> _Source document_

FSFL microloan means a loan for which the producer's aggregate
outstanding FSFL balance will be equal to or less than $50,000 at the
time of loan application and disbursement.
* * * * *
NAP means the Noninsured Crop Disaster Assistance Program.
NASS means the National Agricultural Statistics Service, which is
an agency of U.S. Department of Agriculture that is a primary source of
statistical information in the U. S. Department of Agriculture.
NEPA means the National Environmental Policy Act.
NIFA means the National Institute of Food and Agriculture of the
USDA.
* * * * *
Off-farm paid labor means any laborer that does not work for the
applicant on a regular basis and who is not hired as a seasonal worker.
OSHA means the Occupational Safety and Health Administration of the
U.S. Department of Labor.
Portable equipment and storage structures means non-affixed
equipment and storage containers that are manufactured to be mounted,
hitched, or transported with a farm vehicle, truck, or trailer and its
primary function is to store or handle eligible facility loan
commodities at different farm, market, or storage locations. Examples
of portable equipment include, but are not limited to, bulk tanks,
conveyors, augers, scales, vacuums, pilers, scales, batch dryers, and
storage containers.
* * * * *
Storage and handling truck means a CCC-approved commodity storage
truck or van designed to carry eligible commodities and may be equipped
with a variety of mechanical refrigeration systems and will be used to
store, handle, and move eligible commodities from the producer's farm
location to market or storage.
* * * * *
Term of loan means the duration, in years, of a loan payable in a
fixed number of equal installments as specified in section 1436.7. The
terms for an FSFL are 3, 5, 7, 10, or 12 years.

(Entries for locating text and elements)
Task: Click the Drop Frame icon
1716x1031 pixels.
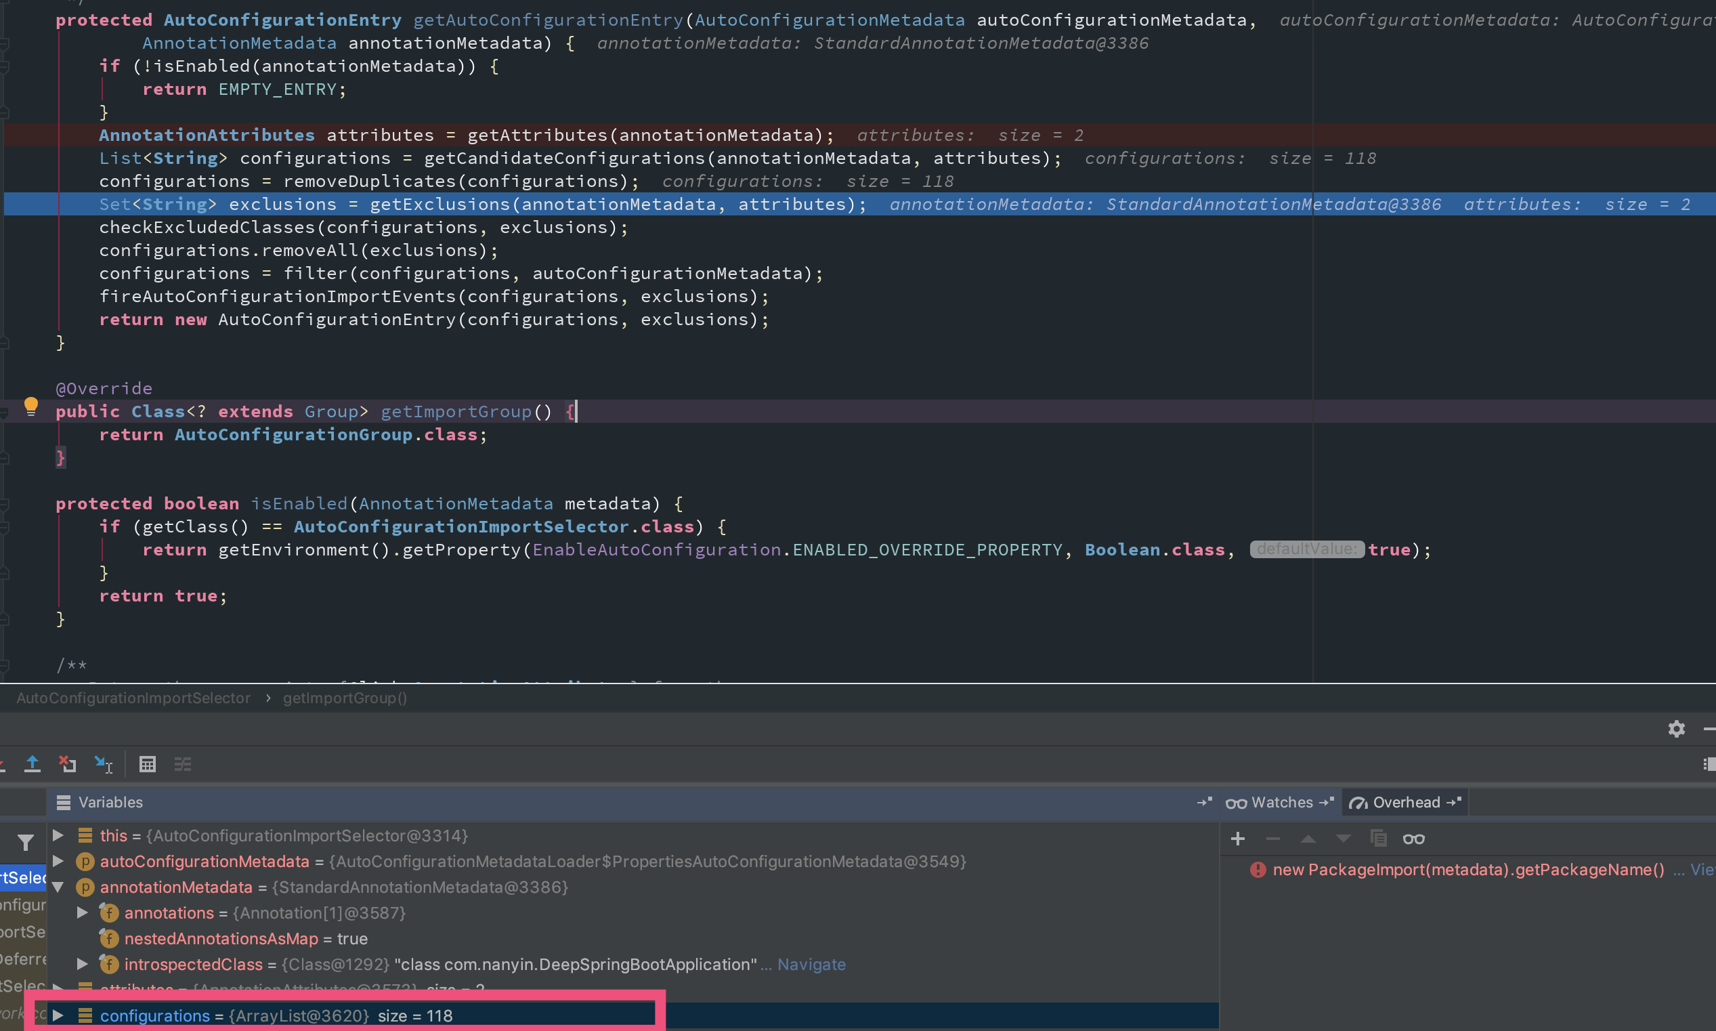Action: (67, 764)
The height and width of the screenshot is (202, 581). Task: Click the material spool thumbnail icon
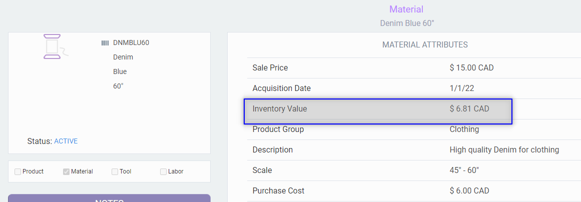(53, 47)
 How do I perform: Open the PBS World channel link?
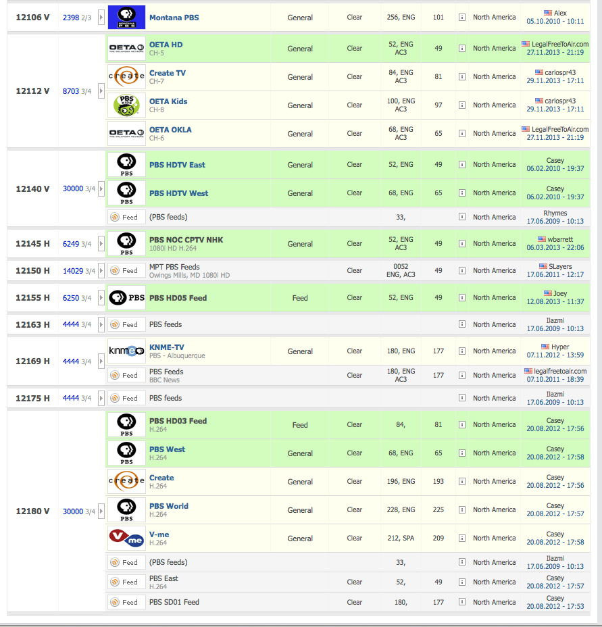[x=168, y=506]
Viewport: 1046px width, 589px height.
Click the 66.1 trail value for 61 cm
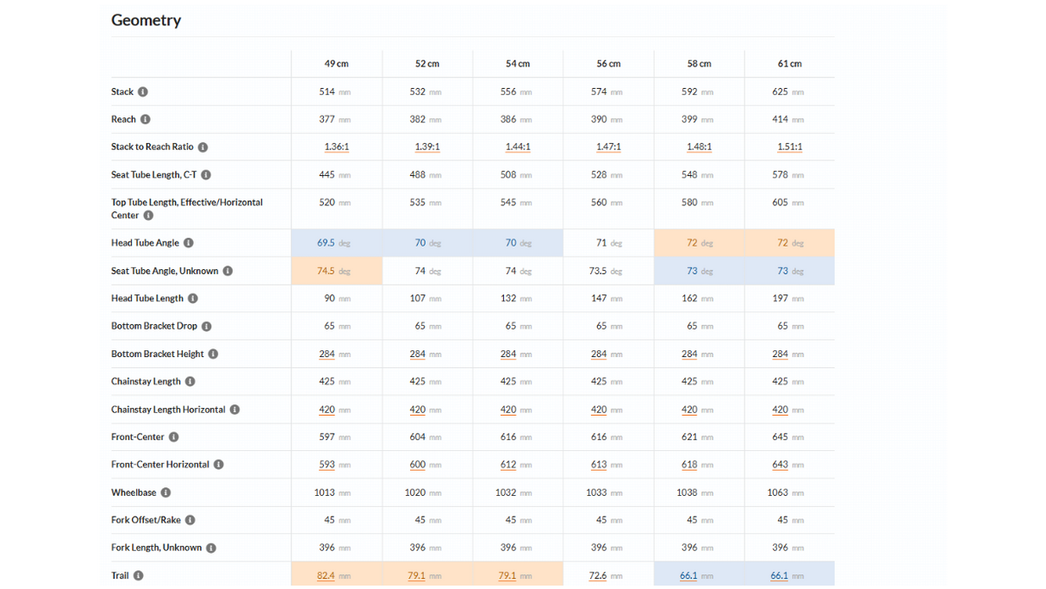tap(780, 575)
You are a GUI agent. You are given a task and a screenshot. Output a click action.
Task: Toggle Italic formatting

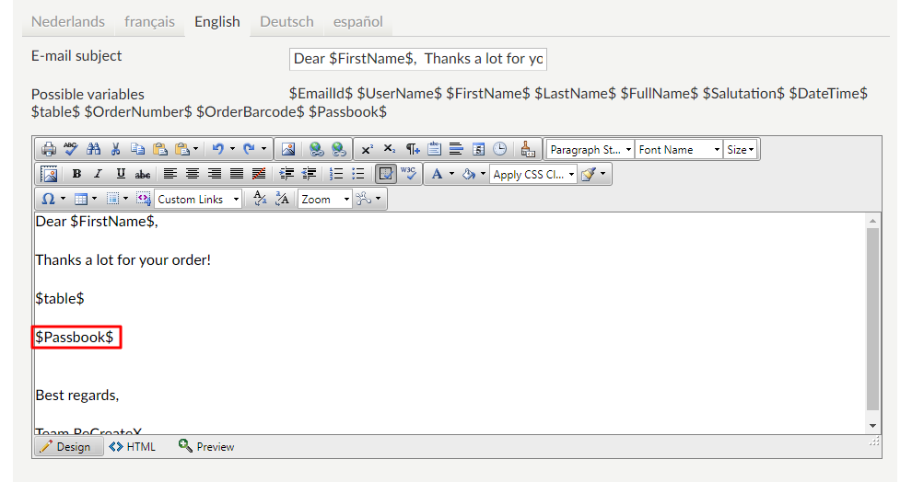pos(98,174)

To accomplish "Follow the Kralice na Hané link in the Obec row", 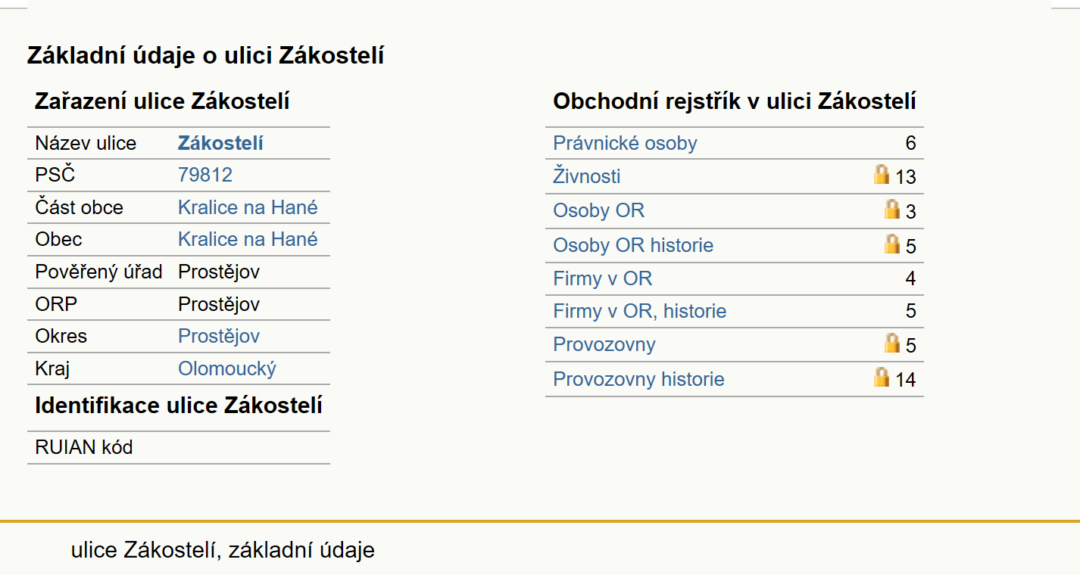I will [x=248, y=239].
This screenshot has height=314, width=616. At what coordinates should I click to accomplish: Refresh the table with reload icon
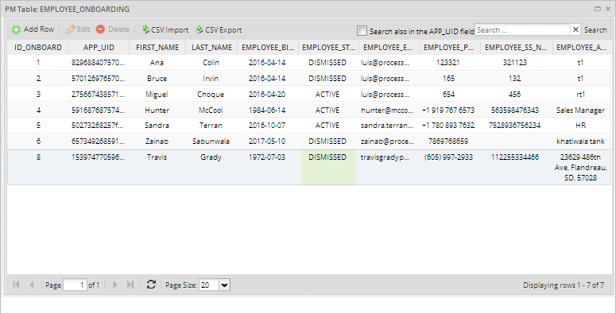[x=151, y=285]
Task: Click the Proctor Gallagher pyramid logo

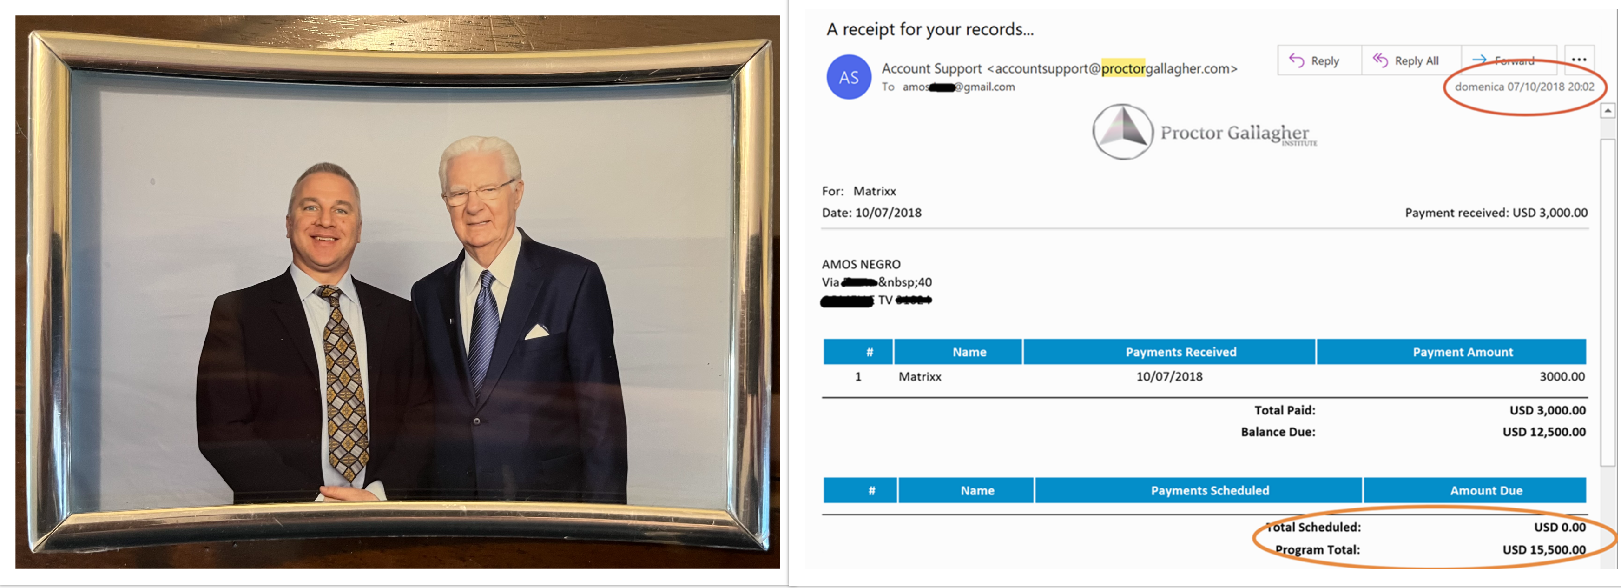Action: pos(1123,132)
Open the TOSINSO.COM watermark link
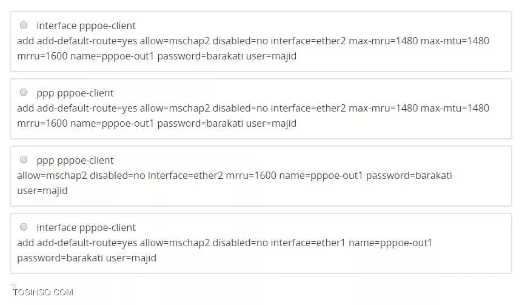Viewport: 522px width, 305px height. pos(43,292)
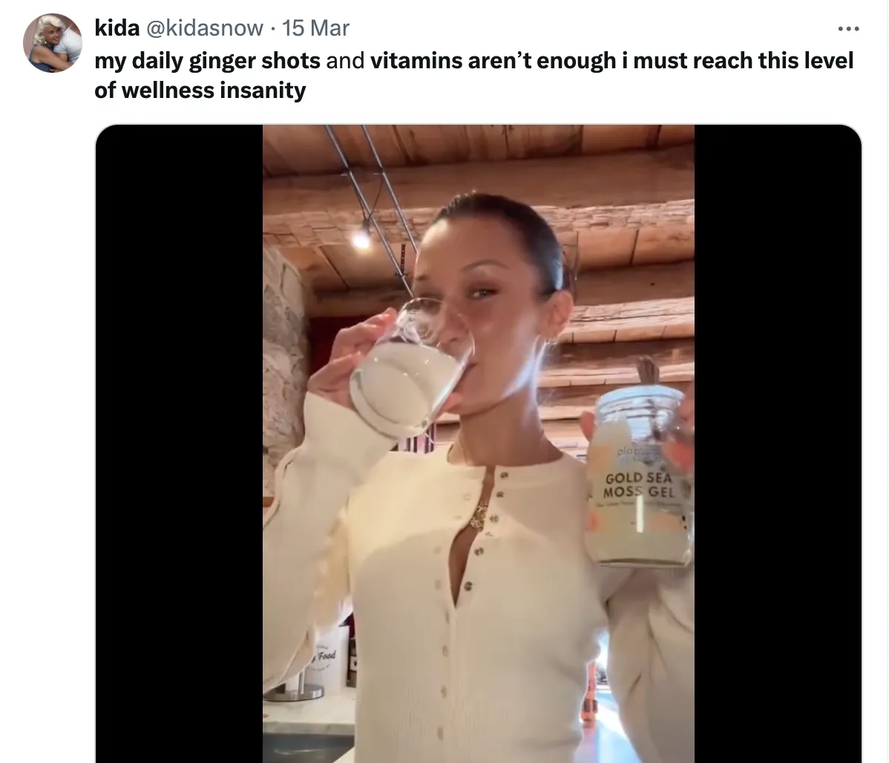This screenshot has width=889, height=763.
Task: Click the cream cardigan's button row
Action: (459, 596)
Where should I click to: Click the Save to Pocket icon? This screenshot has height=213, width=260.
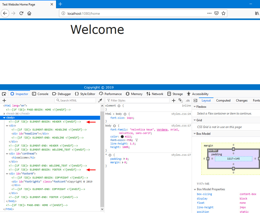click(216, 14)
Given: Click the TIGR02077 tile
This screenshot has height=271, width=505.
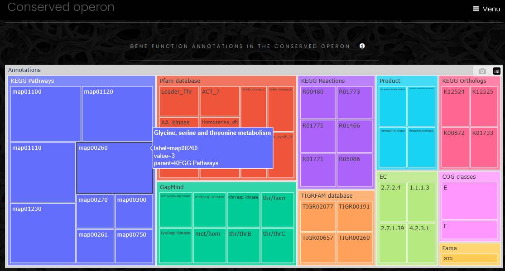Looking at the screenshot, I should pos(318,216).
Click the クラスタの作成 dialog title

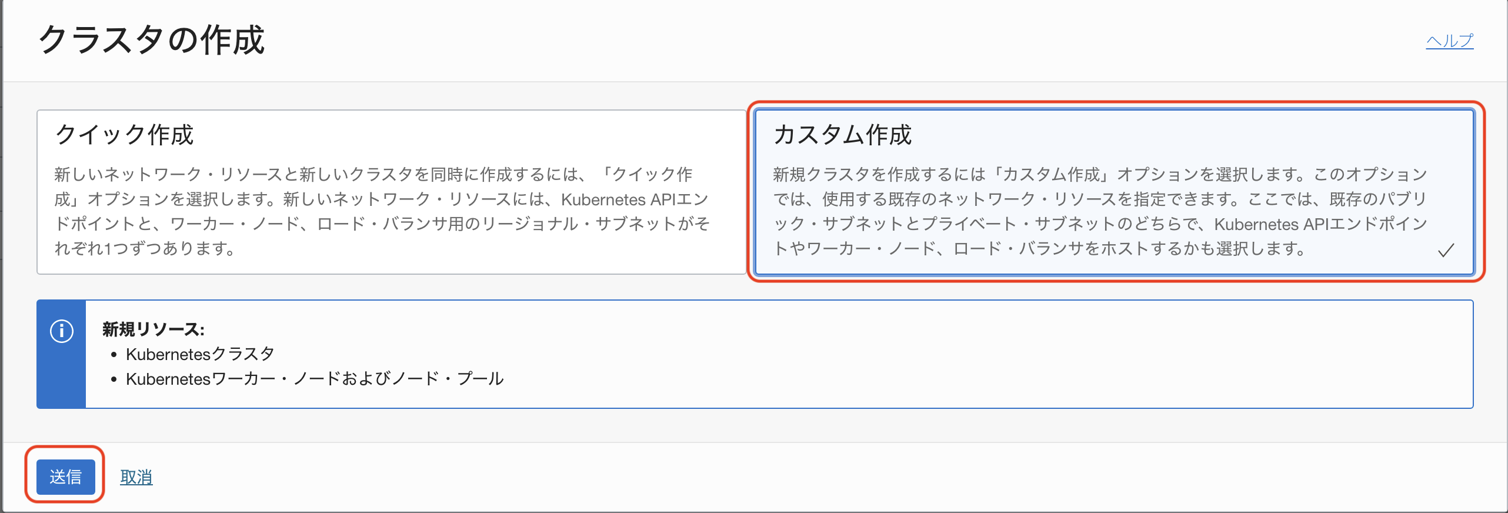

> _What is asked_
a) According to the loan definitions, what terms are available for an FSFL?
b) Recast the entries as a numbered list without blank lines, starting with the line containing "Task: Click the Proctor" and continuing through the line containing "click(216, 14)". Omit the pictures from the list.

> _Task-by-task answers_
a) The terms for an FSFL are 3, 5, 7, 10, or 12 years.

b)
1. Task: Click the Proctor Gallagher pyramid logo
2. Action: pos(1123,132)
3. Open the TOSINSO.COM watermark link
4. Viewport: 522px width, 305px height. pos(43,292)
5. This screenshot has width=889, height=763.
6. Task: Click the cream cardigan's button row
7. Action: (459, 596)
8. Where should I click to: Click the Save to Pocket icon? This screenshot has height=213, width=260.
9. click(216, 14)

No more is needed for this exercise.